Era quatro de dezembro. Eu deveria estar na festa de aniversário do meu sobrinho, mas estava em uma balada. Duas latas de cerveja pra dentro e aí, aquela cretina apareceu. Um metro e sessenta de puro pecado. Sentou do meu lado no bar, pediu uma dose de tequila. Vi as mãos descerem para os pés, ela tinha descalçado os sapatos.

"Vai ficar me olhando?" e eu ia. Sorri com esse pensamento.

"Vou"

"Ótimo, porque hoje eu não tô tomando conta de mim. Se eu fizer algo bem sério, você me ajuda, tá?" perguntou, mas não aguardou resposta. Levantou e foi pra pista de dança.

Descalça.

Não era carnaval, não era uma boate gay, mas ainda era Lorena. E se não aceitassem ela dançando descalça, ela não aceitaria ficar naquele lugar. Simples como dois e dois são quatro.

Ignorei a loira que descansava no balcão do bar e fiquei vendo aquela mulher rindo ao som de alguma música do David Guetta que eu não consegui identificar.

Minutos depois ela voltou. O garçom colocou a tequila na mesa e ela virou de uma vez só.

"Até agora não precisei dos seus serviços, mas não me perde de vista porque a qualquer minuto eu tô fazendo merda."

"Não é melhor ficar sentada e quietinha?" Bebi um pouco da cerveja.

"E perder a diversão?" ela bufou "Deixo isso pra você. Por que tá tão triste aí sentado?"

"Não estou triste. Só não quero me balançar com um monte de gente suada ou cheirar com a galerinha lá do canto." Lorena pensou um pouco.

"Eu não estou suada.
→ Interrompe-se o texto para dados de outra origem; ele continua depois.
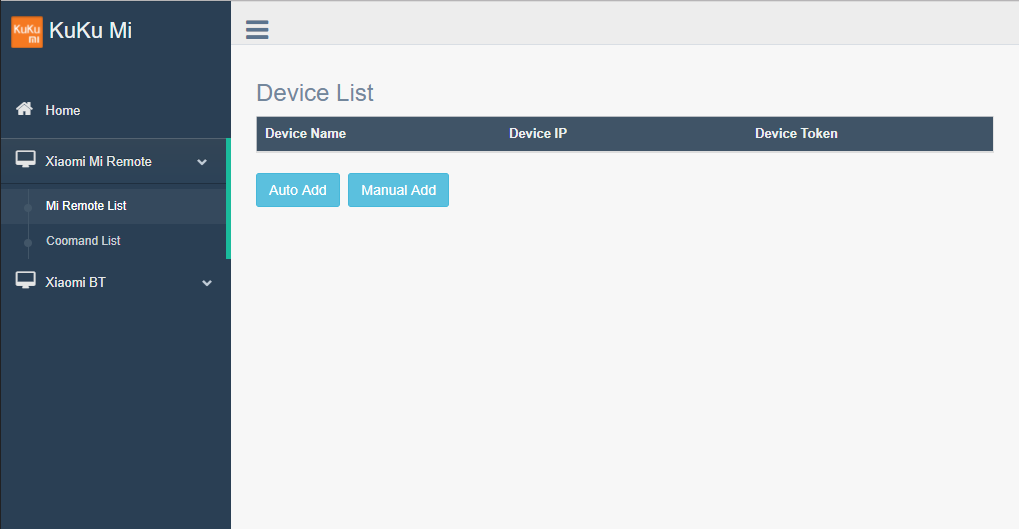Click the bullet dot beside Mi Remote List
1019x529 pixels.
tap(28, 208)
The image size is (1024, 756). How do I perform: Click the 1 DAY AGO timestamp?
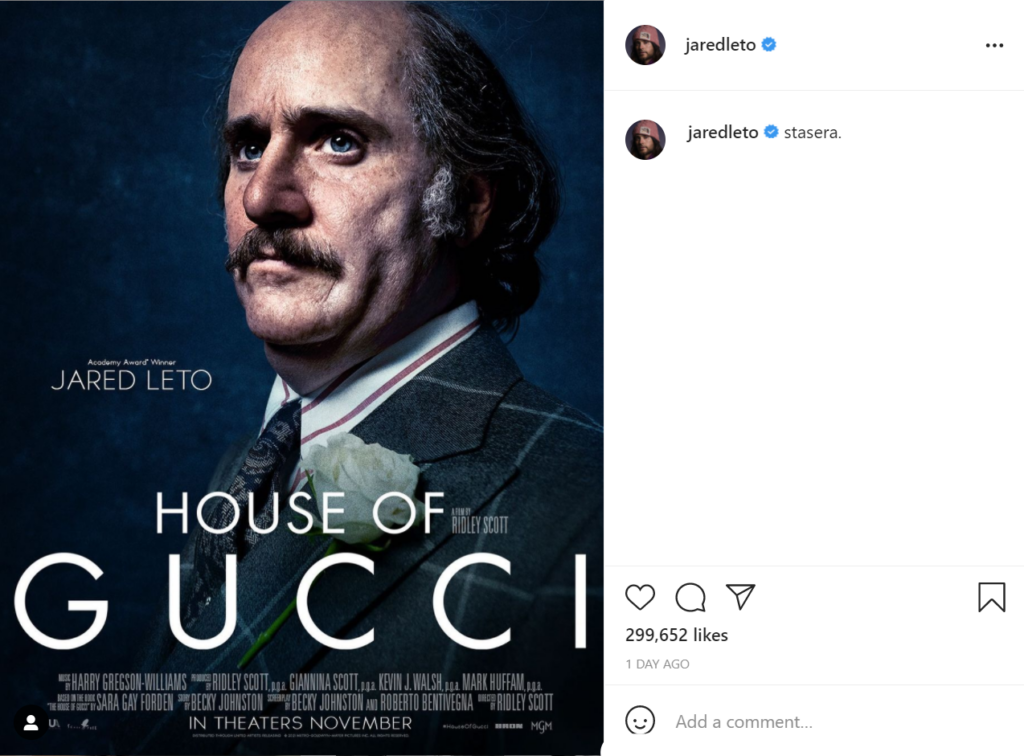click(657, 664)
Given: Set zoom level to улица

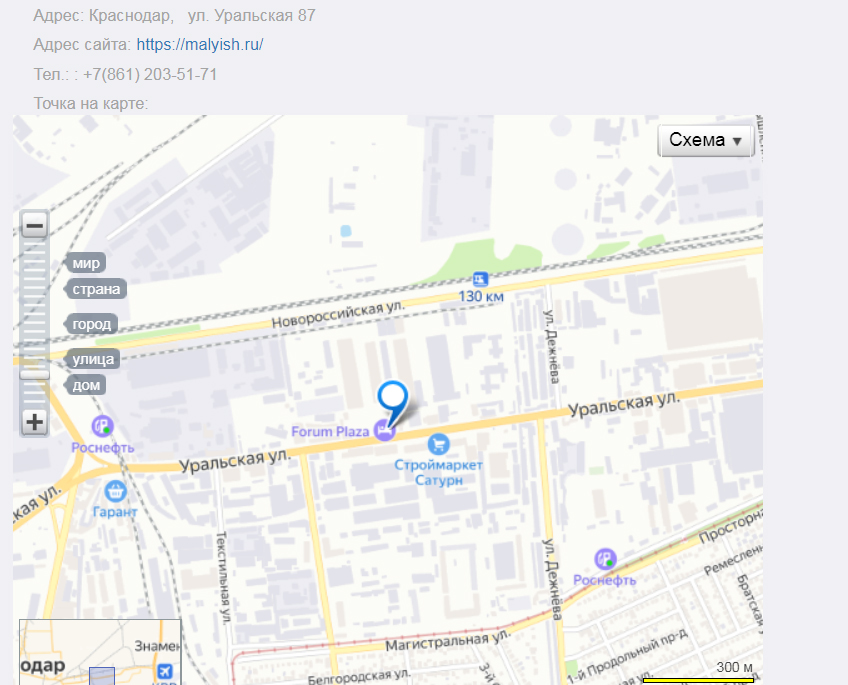Looking at the screenshot, I should (92, 359).
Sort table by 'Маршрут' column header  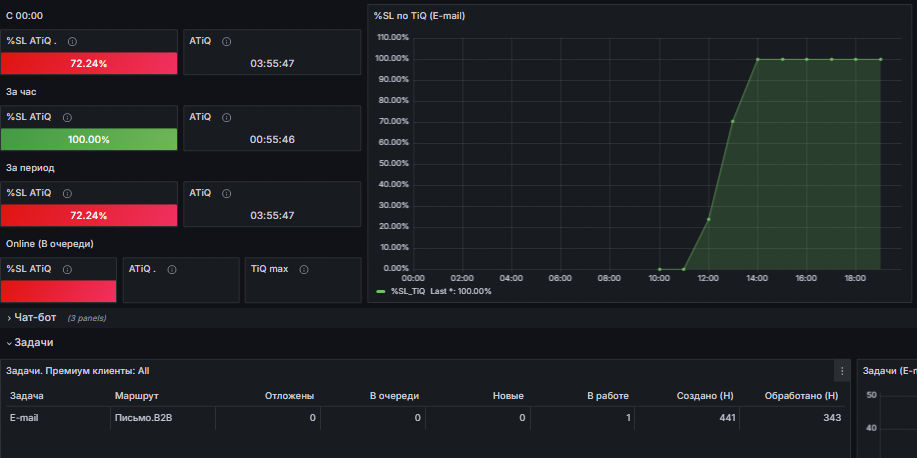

Quer dançar comigo?" Ergui as sobrancelhas e coloquei a lata no balcão "Meu nome é Lorena" e então ela sorriu. Fiquei uns segundos encarando seu rosto. Uma covinha apareceu na bochecha esquerda e o sorriso era infantil. Apertei o queixo dela.

"Eu sou Henrique."

Ela disse "vem" e segurou minha mão. Comecei a cavar minha cova desde então.